Exercise directions:
What is needed is every line of the data that includes the word "navigation". Please copy each one.

Records from a dataset:
--
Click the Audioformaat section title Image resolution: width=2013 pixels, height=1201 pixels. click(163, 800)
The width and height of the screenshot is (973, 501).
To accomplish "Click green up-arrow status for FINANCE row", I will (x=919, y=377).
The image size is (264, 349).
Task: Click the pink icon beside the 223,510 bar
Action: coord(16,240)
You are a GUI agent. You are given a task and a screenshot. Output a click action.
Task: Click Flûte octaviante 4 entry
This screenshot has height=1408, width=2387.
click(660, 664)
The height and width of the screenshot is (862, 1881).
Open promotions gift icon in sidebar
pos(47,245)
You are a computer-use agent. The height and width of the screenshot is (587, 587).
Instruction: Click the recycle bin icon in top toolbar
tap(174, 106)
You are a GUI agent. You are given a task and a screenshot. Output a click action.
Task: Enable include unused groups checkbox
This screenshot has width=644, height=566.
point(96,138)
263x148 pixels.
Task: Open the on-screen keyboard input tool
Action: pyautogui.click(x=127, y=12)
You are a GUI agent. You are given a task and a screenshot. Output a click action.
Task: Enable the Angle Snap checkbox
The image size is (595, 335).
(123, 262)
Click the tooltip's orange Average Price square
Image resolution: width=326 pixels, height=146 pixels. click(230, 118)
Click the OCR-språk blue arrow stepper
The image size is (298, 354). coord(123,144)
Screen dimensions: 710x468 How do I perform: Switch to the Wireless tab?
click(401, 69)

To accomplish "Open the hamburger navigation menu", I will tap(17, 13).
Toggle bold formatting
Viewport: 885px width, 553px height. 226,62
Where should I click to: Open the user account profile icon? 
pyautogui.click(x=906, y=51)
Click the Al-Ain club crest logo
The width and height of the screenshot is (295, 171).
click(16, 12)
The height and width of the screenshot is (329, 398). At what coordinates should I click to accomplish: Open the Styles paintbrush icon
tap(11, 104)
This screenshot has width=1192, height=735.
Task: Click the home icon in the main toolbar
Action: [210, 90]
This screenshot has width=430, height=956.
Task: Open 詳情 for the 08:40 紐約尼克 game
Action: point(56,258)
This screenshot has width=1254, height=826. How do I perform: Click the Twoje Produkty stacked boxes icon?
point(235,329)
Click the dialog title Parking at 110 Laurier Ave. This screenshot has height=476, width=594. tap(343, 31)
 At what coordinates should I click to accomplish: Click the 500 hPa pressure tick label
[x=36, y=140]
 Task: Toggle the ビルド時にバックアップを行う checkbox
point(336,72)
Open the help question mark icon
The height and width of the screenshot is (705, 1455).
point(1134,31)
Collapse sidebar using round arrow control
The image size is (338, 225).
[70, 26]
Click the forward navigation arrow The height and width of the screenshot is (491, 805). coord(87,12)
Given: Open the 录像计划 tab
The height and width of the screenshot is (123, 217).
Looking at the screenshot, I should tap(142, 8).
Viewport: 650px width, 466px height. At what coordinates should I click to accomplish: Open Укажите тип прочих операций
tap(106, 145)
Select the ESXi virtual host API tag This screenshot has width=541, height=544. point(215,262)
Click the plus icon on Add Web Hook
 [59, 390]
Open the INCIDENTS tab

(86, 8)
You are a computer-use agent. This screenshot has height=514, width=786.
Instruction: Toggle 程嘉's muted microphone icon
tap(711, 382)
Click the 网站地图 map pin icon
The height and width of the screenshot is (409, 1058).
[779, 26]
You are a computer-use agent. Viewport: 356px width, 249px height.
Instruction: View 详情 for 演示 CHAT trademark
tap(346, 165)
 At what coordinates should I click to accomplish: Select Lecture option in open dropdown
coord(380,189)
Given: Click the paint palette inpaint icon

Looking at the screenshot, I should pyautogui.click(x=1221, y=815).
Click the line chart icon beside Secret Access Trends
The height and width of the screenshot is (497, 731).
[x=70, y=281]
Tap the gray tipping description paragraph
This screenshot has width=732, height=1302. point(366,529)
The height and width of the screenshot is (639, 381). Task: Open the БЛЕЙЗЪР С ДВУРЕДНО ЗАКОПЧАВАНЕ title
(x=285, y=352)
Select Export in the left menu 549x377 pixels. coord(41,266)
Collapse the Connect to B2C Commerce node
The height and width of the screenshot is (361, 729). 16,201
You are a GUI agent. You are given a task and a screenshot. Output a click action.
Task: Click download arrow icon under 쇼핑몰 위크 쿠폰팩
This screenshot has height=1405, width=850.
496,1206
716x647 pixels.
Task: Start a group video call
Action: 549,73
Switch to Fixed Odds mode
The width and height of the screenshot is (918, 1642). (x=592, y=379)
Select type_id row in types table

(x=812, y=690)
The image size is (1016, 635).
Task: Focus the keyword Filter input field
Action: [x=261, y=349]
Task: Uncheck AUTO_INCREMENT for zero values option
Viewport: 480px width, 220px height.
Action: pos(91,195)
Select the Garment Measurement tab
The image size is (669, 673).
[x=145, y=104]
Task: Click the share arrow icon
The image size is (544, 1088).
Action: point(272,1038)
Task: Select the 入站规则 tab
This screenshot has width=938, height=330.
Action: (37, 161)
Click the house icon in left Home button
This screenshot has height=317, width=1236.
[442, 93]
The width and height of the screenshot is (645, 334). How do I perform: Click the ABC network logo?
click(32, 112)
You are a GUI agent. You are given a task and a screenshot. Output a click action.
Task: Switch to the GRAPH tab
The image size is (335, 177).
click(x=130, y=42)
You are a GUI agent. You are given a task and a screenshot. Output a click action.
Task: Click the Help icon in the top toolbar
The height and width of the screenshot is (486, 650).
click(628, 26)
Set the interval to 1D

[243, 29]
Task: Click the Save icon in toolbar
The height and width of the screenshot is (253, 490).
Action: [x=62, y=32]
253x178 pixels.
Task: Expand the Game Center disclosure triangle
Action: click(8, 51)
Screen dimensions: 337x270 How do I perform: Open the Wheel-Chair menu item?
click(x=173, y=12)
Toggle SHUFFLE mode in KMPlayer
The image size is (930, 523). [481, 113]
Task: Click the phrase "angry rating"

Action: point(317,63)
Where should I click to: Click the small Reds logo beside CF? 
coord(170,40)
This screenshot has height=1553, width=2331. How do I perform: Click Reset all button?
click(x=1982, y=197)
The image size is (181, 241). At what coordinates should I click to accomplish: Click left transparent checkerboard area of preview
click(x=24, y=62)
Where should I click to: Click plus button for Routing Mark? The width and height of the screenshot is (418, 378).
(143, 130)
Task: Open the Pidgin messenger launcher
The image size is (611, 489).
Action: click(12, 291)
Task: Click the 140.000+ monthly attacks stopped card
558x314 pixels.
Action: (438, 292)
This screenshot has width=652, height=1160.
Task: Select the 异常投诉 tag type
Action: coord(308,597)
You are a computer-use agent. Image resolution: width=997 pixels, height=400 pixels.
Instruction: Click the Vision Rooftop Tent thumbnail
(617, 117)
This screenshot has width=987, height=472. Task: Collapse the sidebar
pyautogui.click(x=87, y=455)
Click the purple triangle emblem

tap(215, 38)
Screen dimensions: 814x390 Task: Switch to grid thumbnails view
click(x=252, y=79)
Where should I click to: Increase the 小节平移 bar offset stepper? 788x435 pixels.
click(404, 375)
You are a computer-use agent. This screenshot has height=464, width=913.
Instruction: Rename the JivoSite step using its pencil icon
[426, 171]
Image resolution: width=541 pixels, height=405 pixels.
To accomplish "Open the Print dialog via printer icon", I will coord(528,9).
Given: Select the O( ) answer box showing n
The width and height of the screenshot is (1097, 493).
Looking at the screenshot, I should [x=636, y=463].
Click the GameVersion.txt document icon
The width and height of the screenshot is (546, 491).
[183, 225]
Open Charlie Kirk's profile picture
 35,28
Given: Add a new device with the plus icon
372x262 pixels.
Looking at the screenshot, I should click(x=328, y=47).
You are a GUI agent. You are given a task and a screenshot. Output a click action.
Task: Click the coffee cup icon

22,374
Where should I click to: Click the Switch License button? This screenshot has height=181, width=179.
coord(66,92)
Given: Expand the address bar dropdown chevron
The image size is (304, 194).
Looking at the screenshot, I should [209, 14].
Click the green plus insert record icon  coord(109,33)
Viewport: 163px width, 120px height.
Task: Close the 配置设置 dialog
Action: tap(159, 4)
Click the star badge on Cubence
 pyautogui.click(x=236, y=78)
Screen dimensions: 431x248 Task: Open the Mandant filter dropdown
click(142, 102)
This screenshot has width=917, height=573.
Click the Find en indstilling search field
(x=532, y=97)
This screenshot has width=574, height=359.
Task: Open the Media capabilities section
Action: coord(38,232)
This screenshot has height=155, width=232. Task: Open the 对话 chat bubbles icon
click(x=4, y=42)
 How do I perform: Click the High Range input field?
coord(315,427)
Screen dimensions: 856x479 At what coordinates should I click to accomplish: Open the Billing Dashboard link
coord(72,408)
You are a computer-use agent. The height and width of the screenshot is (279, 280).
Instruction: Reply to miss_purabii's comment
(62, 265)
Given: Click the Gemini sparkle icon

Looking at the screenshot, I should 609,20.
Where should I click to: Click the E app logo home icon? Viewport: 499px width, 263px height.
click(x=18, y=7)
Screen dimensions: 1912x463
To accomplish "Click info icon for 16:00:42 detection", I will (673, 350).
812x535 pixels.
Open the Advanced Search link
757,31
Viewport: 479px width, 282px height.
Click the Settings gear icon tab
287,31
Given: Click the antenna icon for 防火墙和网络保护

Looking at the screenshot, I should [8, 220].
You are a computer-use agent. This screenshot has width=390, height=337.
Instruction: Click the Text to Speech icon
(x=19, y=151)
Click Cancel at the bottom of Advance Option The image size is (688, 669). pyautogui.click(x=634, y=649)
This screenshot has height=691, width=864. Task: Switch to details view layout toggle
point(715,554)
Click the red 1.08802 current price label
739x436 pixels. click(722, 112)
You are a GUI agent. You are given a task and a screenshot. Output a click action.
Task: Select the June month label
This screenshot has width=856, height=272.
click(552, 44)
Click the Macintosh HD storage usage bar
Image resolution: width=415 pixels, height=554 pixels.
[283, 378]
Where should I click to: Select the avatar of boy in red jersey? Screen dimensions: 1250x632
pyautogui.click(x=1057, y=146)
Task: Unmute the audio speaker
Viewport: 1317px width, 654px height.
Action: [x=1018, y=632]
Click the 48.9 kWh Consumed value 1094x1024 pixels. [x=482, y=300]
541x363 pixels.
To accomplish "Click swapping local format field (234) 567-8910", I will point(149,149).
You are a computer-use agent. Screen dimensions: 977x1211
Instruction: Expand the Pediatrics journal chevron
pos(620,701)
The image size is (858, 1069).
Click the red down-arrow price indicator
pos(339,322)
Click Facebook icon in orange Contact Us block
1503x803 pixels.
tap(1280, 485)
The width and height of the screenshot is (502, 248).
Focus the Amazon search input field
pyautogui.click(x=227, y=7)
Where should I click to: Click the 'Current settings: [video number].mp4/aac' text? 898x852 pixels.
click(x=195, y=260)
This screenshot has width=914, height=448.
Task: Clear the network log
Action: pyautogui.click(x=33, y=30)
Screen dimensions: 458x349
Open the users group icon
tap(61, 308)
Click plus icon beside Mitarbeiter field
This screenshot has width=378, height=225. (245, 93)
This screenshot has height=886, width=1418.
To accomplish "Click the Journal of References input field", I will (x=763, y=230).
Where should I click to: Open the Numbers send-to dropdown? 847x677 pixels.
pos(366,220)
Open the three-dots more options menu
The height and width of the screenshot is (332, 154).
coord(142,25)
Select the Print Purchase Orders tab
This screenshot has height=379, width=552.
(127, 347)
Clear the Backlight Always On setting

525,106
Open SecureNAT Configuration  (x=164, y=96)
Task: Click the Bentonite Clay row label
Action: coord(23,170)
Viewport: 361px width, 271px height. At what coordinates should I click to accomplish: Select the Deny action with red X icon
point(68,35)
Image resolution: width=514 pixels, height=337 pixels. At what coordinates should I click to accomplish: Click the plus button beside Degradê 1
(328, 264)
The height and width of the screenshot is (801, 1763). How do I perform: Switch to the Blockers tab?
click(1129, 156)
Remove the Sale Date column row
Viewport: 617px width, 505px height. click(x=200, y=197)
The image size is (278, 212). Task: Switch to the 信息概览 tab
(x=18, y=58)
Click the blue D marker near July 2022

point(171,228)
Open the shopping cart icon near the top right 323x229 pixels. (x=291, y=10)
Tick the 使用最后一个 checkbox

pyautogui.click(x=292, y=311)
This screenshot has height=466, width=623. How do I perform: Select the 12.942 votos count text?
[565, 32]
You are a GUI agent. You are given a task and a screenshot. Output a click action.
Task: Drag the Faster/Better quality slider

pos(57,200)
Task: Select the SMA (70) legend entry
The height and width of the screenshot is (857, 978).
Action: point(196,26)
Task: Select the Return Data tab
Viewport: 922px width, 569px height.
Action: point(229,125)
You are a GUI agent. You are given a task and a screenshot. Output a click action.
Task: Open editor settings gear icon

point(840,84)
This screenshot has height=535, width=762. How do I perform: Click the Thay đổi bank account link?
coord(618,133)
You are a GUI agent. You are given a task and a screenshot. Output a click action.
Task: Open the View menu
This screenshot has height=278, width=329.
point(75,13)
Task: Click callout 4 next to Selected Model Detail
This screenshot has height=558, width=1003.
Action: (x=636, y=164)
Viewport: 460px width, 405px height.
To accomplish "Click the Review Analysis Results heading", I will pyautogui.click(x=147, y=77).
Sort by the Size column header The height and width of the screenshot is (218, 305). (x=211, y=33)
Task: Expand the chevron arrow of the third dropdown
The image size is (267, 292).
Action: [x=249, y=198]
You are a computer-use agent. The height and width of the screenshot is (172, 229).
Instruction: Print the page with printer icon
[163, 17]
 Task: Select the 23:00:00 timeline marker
--
Task output:
To accomplish "Open the hamburger navigation menu", I will tap(17, 13).
Click the forward navigation arrow The height and width of the screenshot is (491, 805). coord(87,12)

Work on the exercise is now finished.